# DOCUMENT PASSAGE:

▽

The beneficial purposes can include recovery of recyclable materials, recovery of soils for use as daily or intermediate cover in active landfills, or recovery of land area for redevelopment. As urban sprawl has continued in many metropolitan areas, landfills—which previously were located in areas relatively distant from the population centers—are less so, and the value of those properties for redevelopment have increased.
In the US, however, the term “landfill mining” has increasingly become a misnomer, as the primary driver has been to reclaim the old footprint and develop it to meet current Subtitle C regulations (i.e., typically at a minimum installing a bottom-lining system with leachate controls) and gain valuable additional airspace for active waste filling. The reclamation of recyclable materials—like plastics, metals, and glass, and plastics and paper for energy recovery—are secondary and do not typically justify the total cost to reclaim them with natural gas energy, both abundant and relatively “cheap.”
As pointed out in the recent International Solid Waste Association (ISWA) publication on landfill mining, the concept of mining landfills is not new. Some 60 examples have been cited in solid waste literature since the first reported project in Israel in the 1950s. Landfill mining is a practice not unique to any particular country or even region. The practice has both advantages and disadvantages, which are summarized in Table 1.
An overview of the entire landfill mining process is helpful to be able to properly plan all of the parts of the process and have contingency plans ready if something does not go according to plan. Table 2 presents a summary overview of the overall aspects to consider on a mining project.
What About Recyclables?
Some landfill owners have opted to separate and sell recyclables obtained from a reclamation project; however, the value of these materials is elusive. Cal Recovery, Hercules, CA, conducted a study for EPA of the Collier County, FL, landfill mining demonstration process in 1993, and concluded that plastic and metal were the only viable recyclables, but were not of acceptable quality for the resale market. They indicated that the actual “cost” of mining and separating the recyclables was about $115 per ton. Extrapolating that cost to today’s dollars would cost approximately $250 per ton. This cost is high, relative to the price being paid for recyclables as discussed in the section on benefit-cost.
Basic landfill mining equipment may include the following:
- Waste excavation: hydraulic excavators (backhoes)
- Waste screening (large objects): grizzly screen
- Waste screening (smaller objects): trommel screen
- Screen feed: front-end loader
- Waste hauling: dump trucks
The production of a landfill mining operation is mainly dependent on the size and number of pieces of equipment deployed, the types of soils used during landfill operations (e.g., sandy versus clayey materials), the types of waste disposed, weather conditions, liquid levels in the landfill, and gas emissions. More equipment means more production, but more equipment also means additional capital costs.

△

# ENTRIES SHOWN:
▽

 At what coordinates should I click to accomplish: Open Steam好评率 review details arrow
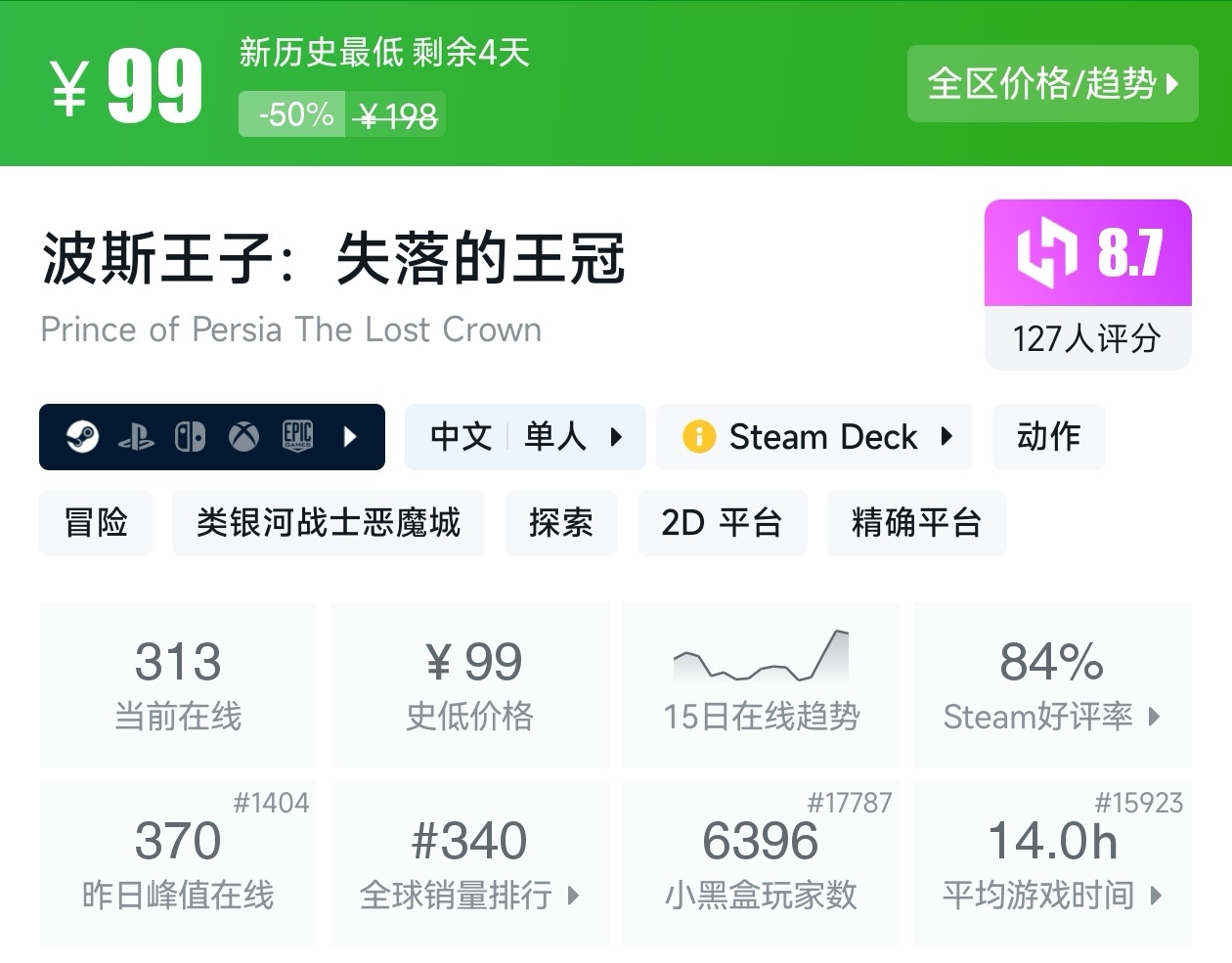pyautogui.click(x=1155, y=717)
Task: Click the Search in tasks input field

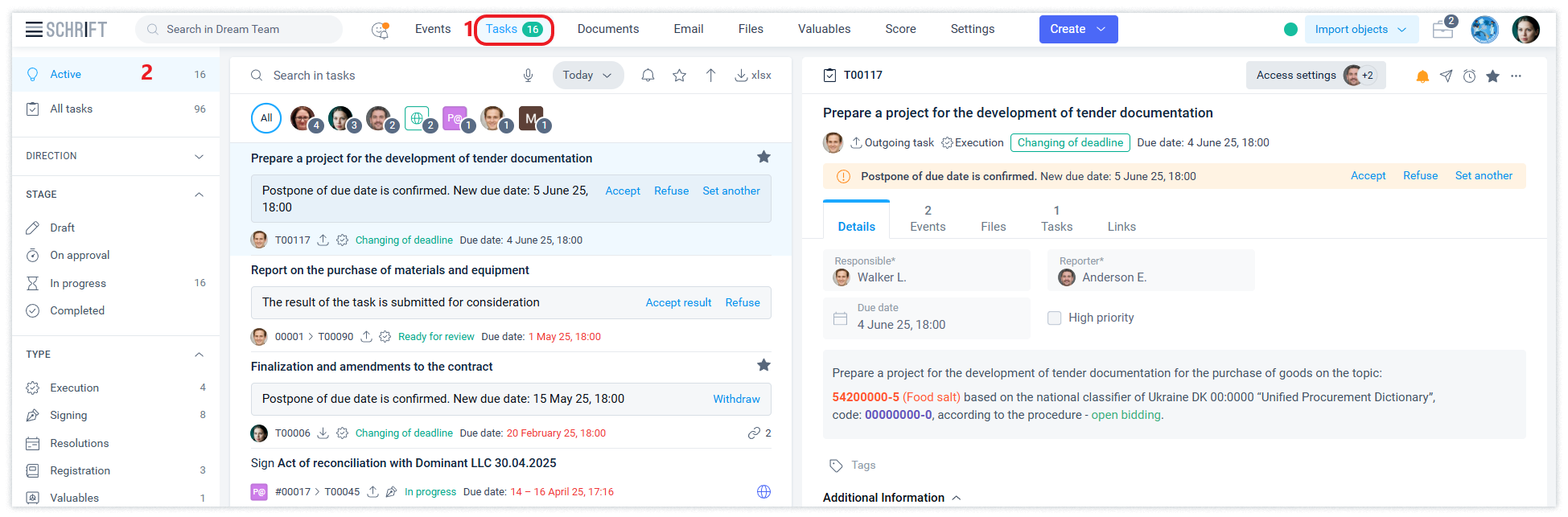Action: coord(386,76)
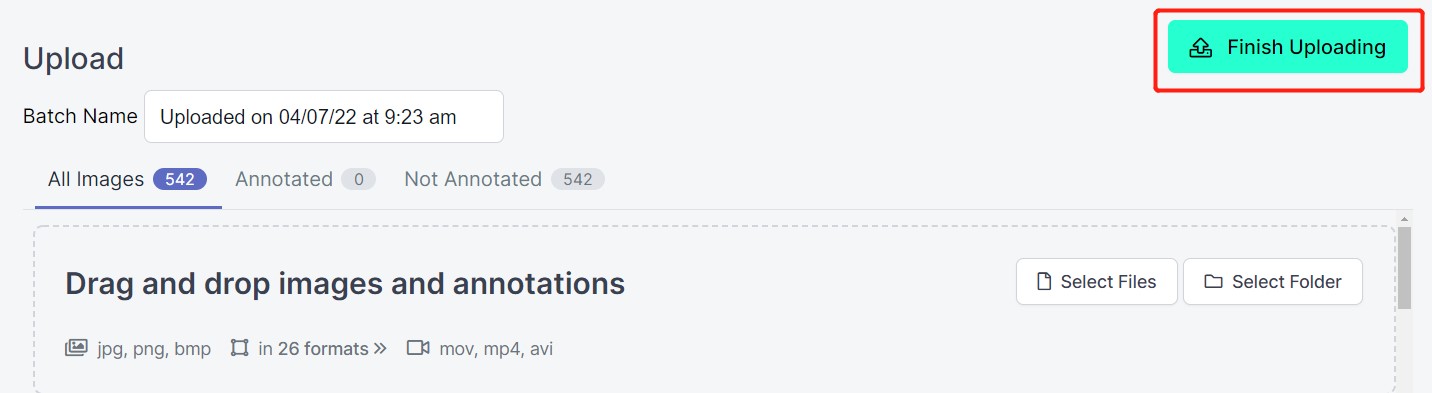Switch to the All Images tab
Image resolution: width=1432 pixels, height=393 pixels.
128,180
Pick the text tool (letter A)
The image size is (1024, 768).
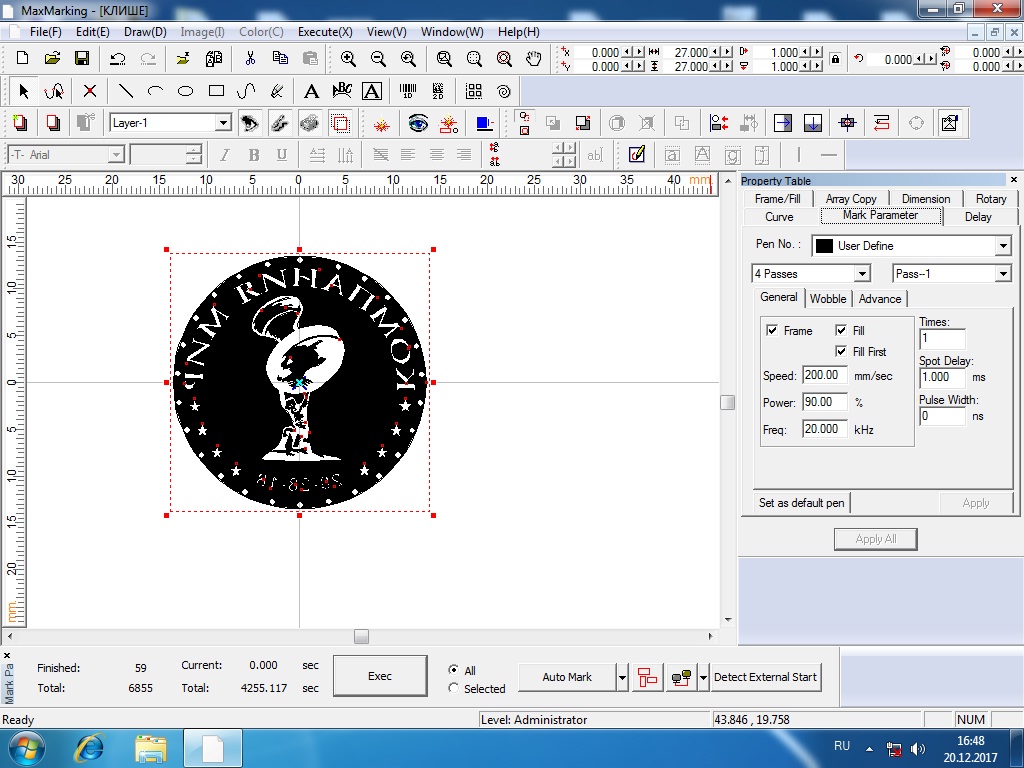(x=311, y=91)
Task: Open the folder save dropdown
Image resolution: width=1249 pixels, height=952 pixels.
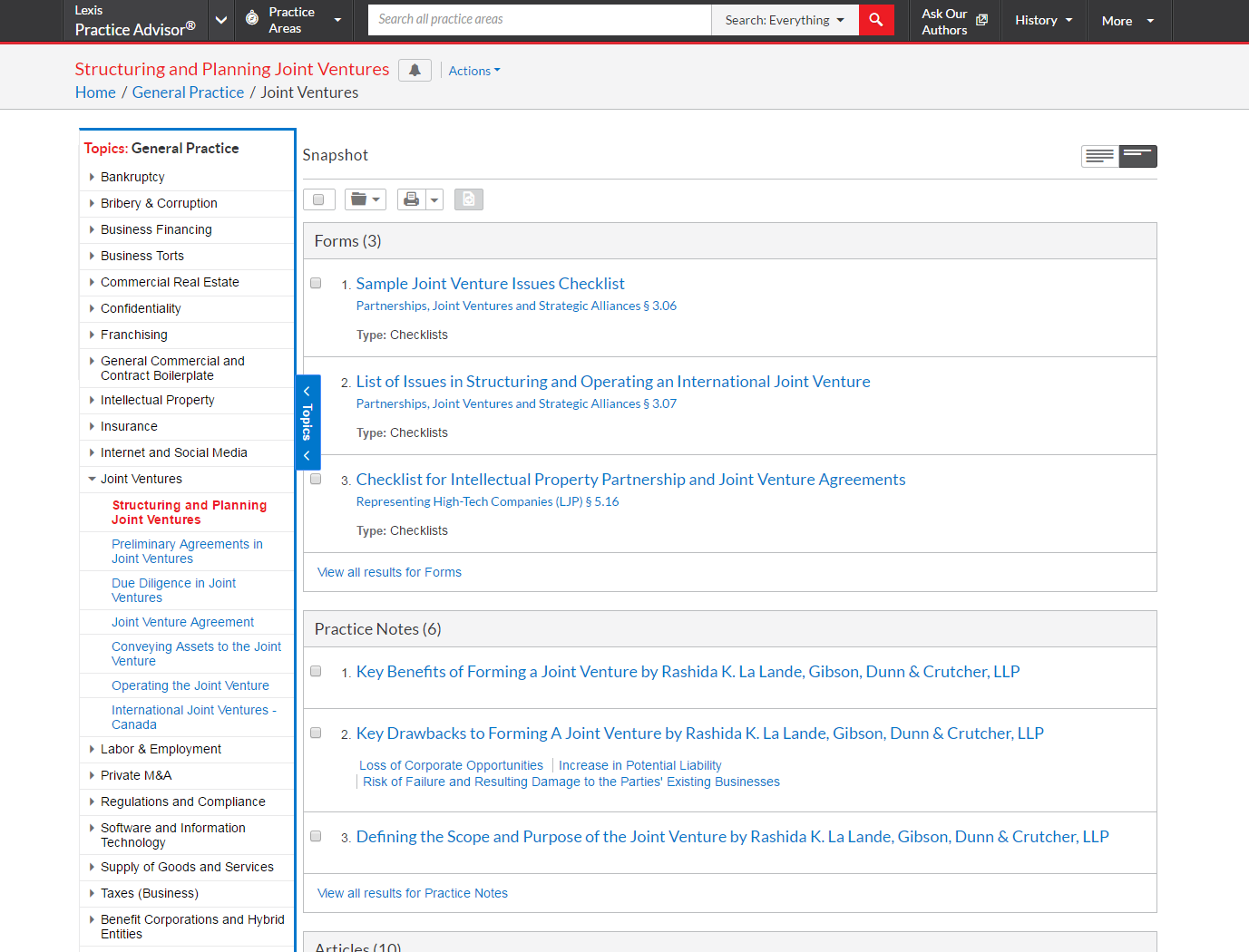Action: point(366,199)
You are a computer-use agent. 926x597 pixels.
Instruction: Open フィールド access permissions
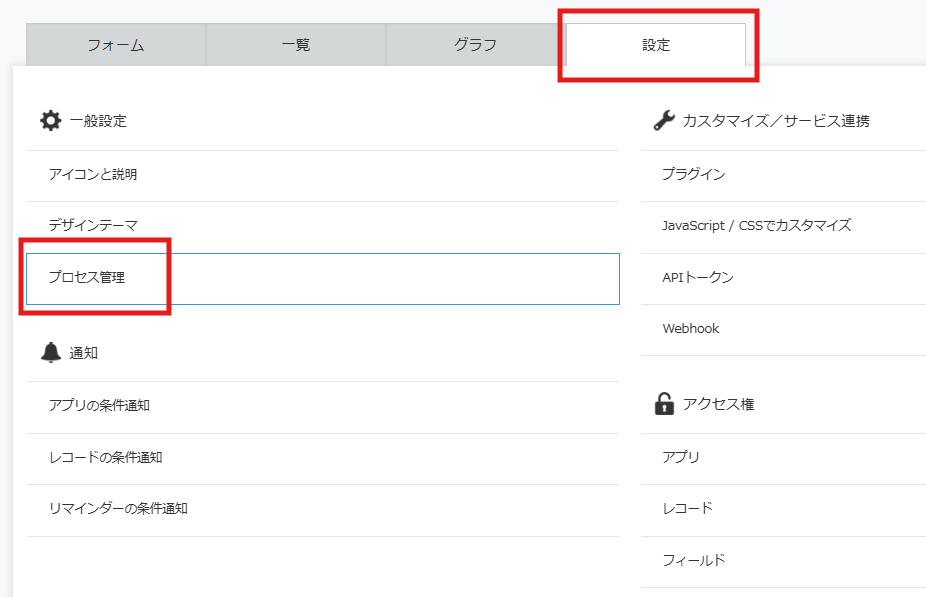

△

# TASK BRIEF:
Extend the landfill mining passage from its last sentence. The material has no connection to the landfill mining passage.

# RESPONSE FOR THIS EXERCISE:
Certain types of waste are more difficult to excavate and process than others, which can slow productivity. High liquid levels and highly saturated wastes require additional steps to excavate and process, which, again, slows production. Inclement weather is a less controllable factor; however, the timing of major excavation efforts can be scheduled to take advantage of seasons with less inclement weather. Lastly, health and safety issues associated with gas emissions such as combustible gases, odorous gases, and such must be considered and can negatively impact surrounding properties if not controlled properly, ultimately impacting the excavation and processing activities.
Equipment involved in the waste excavation activities typically limits the actual capacity of an operation. This equipment is involved in excavating compacted waste, loading trucks, and moving as the excavation progresses. The other machines in a landfill mining operation, such as shredders, screens, magnets, and conveyors are generally static (i.e., they are not moved for periods of time), and are processing materials that have had some loosening and separation, and are for one function only, so their capacity usually does not limit the operation.
If you are considering implementing a landfill mining project, you should be realistic about the time it will take to complete the project. This timeline needs to coordinated with the overall landfilling activities of a site, assuming it’s an active landfill, and remaining site life calculations. A mining project and the necessity to dispose of much of the excavated materials back into the new landfill can temporarily increase the landfill tonnage by up to 80% over your normal throughput, if everything except the cover soils are put back in the landfill.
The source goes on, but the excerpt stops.